Saved entries
- Opening Delimiter -
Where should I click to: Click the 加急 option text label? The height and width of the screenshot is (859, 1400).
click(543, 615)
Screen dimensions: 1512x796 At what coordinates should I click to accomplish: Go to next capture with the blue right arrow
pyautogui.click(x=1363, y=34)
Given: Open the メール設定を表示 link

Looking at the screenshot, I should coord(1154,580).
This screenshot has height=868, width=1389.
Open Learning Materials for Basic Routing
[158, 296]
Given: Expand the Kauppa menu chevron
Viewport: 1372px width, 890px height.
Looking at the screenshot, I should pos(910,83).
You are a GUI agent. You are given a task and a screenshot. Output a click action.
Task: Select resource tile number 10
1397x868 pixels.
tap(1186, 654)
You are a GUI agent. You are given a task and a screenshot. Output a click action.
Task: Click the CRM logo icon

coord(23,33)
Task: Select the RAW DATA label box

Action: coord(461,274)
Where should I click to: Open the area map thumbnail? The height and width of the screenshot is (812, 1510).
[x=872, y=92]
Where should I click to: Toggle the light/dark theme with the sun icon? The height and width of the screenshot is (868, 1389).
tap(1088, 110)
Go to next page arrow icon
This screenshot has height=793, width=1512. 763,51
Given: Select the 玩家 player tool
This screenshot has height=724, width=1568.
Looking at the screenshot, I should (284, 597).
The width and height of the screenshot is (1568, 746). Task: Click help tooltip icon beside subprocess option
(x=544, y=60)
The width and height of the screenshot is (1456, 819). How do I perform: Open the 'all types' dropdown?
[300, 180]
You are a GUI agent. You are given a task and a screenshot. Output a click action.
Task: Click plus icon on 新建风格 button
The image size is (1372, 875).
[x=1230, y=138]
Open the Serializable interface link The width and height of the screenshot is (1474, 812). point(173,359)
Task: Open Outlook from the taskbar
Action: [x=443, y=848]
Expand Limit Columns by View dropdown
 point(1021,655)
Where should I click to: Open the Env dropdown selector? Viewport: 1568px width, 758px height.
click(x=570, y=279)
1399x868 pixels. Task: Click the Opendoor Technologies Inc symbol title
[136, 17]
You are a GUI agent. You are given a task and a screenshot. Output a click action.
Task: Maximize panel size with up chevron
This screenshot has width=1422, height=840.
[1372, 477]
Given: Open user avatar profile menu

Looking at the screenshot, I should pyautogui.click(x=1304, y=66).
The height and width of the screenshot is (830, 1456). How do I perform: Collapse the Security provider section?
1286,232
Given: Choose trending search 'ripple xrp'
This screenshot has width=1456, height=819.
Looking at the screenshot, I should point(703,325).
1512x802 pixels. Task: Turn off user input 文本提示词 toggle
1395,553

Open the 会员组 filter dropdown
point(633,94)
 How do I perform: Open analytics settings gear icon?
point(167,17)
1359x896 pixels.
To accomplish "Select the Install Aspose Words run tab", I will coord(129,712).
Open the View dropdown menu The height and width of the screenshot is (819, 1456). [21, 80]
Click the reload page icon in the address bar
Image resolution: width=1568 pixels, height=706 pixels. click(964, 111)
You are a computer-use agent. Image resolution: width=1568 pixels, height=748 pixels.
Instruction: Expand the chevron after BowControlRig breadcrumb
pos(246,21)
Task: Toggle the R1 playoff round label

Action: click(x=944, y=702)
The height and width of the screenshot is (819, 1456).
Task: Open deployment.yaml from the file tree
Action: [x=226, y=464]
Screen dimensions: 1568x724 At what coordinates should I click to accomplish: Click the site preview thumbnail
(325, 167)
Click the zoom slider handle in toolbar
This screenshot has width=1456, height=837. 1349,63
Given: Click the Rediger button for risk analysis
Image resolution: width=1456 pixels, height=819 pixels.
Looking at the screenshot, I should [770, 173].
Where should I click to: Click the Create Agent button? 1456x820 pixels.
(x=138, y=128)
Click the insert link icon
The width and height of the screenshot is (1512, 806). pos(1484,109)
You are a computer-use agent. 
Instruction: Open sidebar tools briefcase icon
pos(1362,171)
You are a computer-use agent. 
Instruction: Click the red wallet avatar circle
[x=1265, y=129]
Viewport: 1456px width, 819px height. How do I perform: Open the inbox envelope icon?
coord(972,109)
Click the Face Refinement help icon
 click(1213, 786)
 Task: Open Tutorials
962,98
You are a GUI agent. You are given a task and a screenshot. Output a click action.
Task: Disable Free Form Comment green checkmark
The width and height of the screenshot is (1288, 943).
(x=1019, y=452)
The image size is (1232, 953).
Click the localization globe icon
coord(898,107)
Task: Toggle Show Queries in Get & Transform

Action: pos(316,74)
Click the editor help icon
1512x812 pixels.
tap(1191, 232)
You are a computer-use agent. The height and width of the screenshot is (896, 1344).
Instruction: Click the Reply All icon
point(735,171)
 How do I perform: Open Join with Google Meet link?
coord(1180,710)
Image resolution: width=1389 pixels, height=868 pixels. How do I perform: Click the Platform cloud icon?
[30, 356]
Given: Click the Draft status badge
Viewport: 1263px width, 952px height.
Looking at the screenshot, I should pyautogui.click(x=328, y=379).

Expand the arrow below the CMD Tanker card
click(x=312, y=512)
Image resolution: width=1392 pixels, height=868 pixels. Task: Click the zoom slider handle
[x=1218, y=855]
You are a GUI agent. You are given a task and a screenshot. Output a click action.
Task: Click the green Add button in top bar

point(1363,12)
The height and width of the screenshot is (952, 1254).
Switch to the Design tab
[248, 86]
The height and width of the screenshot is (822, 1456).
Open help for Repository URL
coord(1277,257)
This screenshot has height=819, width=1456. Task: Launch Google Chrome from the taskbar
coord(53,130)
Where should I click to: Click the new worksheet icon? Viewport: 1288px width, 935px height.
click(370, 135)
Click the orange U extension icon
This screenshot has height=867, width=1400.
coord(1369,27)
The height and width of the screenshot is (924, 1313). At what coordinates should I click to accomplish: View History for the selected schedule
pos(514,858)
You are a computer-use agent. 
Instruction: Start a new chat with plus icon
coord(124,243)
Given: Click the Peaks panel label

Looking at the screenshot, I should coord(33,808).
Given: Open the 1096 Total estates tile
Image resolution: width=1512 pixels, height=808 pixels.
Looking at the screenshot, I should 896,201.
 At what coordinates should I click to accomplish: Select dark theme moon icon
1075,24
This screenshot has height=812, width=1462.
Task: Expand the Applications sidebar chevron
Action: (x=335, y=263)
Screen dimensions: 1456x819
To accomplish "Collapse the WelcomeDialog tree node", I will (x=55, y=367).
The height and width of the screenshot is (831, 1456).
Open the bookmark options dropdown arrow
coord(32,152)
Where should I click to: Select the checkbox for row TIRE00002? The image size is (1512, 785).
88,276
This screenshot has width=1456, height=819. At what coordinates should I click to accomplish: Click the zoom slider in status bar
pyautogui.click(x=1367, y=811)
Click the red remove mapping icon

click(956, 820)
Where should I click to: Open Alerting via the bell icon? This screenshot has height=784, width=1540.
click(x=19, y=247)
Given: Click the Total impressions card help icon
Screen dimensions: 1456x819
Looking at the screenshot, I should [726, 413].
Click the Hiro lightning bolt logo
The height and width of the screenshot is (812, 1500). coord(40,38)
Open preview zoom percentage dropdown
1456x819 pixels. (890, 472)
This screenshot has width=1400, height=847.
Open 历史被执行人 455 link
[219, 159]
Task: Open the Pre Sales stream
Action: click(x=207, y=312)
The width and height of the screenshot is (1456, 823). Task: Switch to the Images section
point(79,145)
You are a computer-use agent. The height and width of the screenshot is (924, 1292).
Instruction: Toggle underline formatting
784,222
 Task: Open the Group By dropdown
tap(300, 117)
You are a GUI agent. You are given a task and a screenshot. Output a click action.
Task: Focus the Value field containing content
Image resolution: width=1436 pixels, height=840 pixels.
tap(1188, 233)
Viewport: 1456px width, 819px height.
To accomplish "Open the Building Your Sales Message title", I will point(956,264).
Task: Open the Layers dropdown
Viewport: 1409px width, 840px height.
- Closing Delimiter -
__Exercise requirements__
Look through the entries above and copy each line that has "tile" in it.

__Answer for the task__
Task: Select resource tile number 10
Given: Open the 1096 Total estates tile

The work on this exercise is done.